*TEXT*:

Aligning procurement to the business: five key points for success
Procurement has come a long way to being recognised as a strategic function that can deliver bottom-line savings. However, in some businesses, the value added by procurement has plateaued as it struggles to align its activities with the wider business and specific CFO’s needs.
We recently discussed this issue with Global CPO Steve Kirk from QuintilesIMSwho outlined five key points he believes are fundamental to ensure that the procurement function is aligned with the business and the CFO, and therefore be recognised as a key driver in business success.
1. Be clear on how procurement reports savings
Procurement can often report savings that do not accurately reflect the actual savings made by the function. In extreme cases, the savings may even exceed what the company has actually spent. Too often procurement functions try to use cost avoidance or project savings as a real measure of the financial value that they provide to the company. Procurement plays a vital role in cost containment so soft savings should always be highlighted but when the CFO is looking for year over year budget impact, there is the risk of losing credibility if the soft and hard savings are not clearly differentiated in total savings.

*REQUESTS*:
(A) Transcribe the procurement article word for word, starting at "We recently discussed" and ending at "in business success.".
(B) Render this sentence from the procurement article in Spanish: "In extreme cases, the savings may even exceed what the company has actually spent."
The data placed after this point has no connection to the procurement article.

*RECORDED INFORMATION*:
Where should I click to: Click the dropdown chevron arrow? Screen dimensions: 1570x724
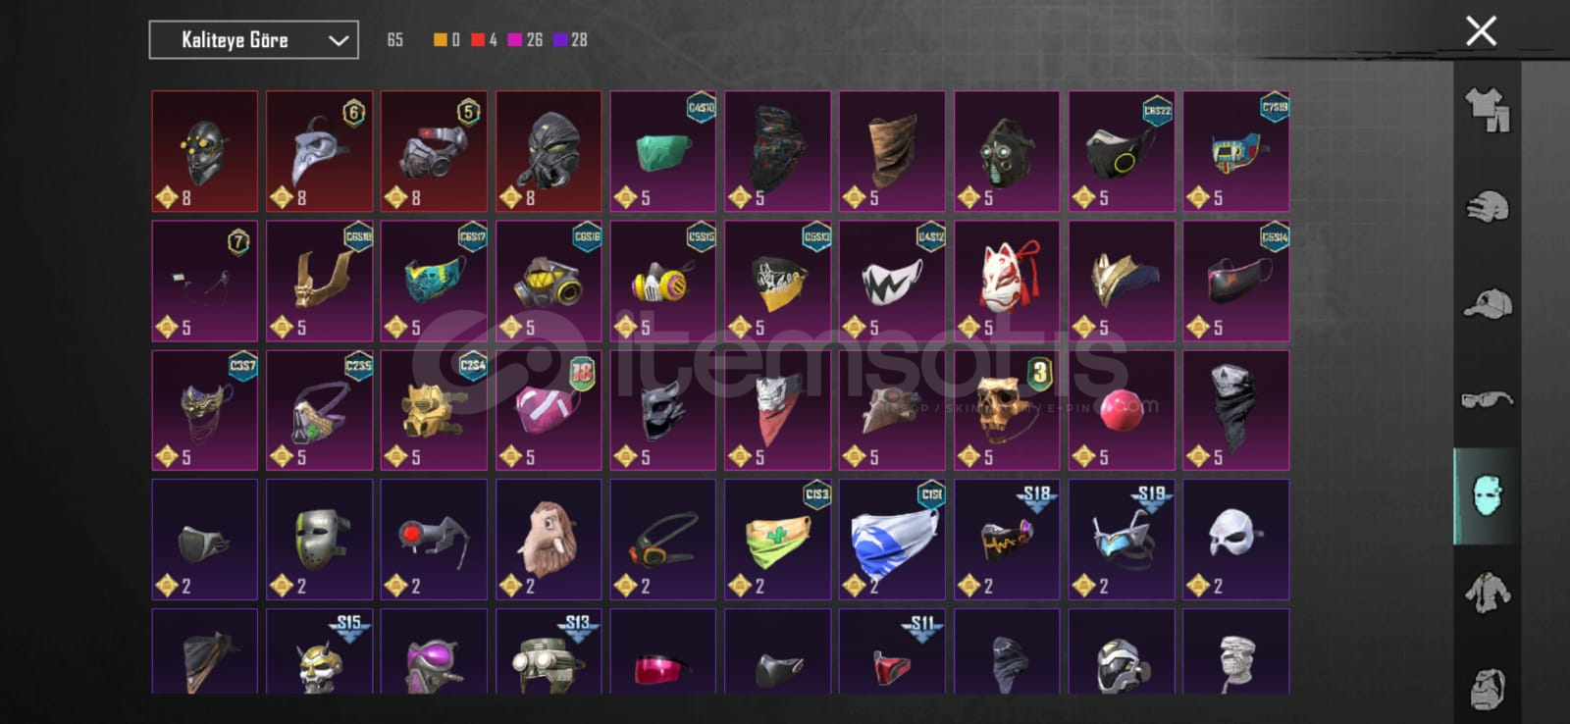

*SOLUTIONS TO THE TASKS*:
(A)
We recently discussed this issue with Global CPO Steve Kirk from QuintilesIMSwho outlined five key points he believes are fundamental to ensure that the procurement function is aligned with the business and the CFO, and therefore be recognised as a key driver in business success.

(B) En casos extremos, los ahorros pueden incluso superar lo que la empresa ha gastado realmente.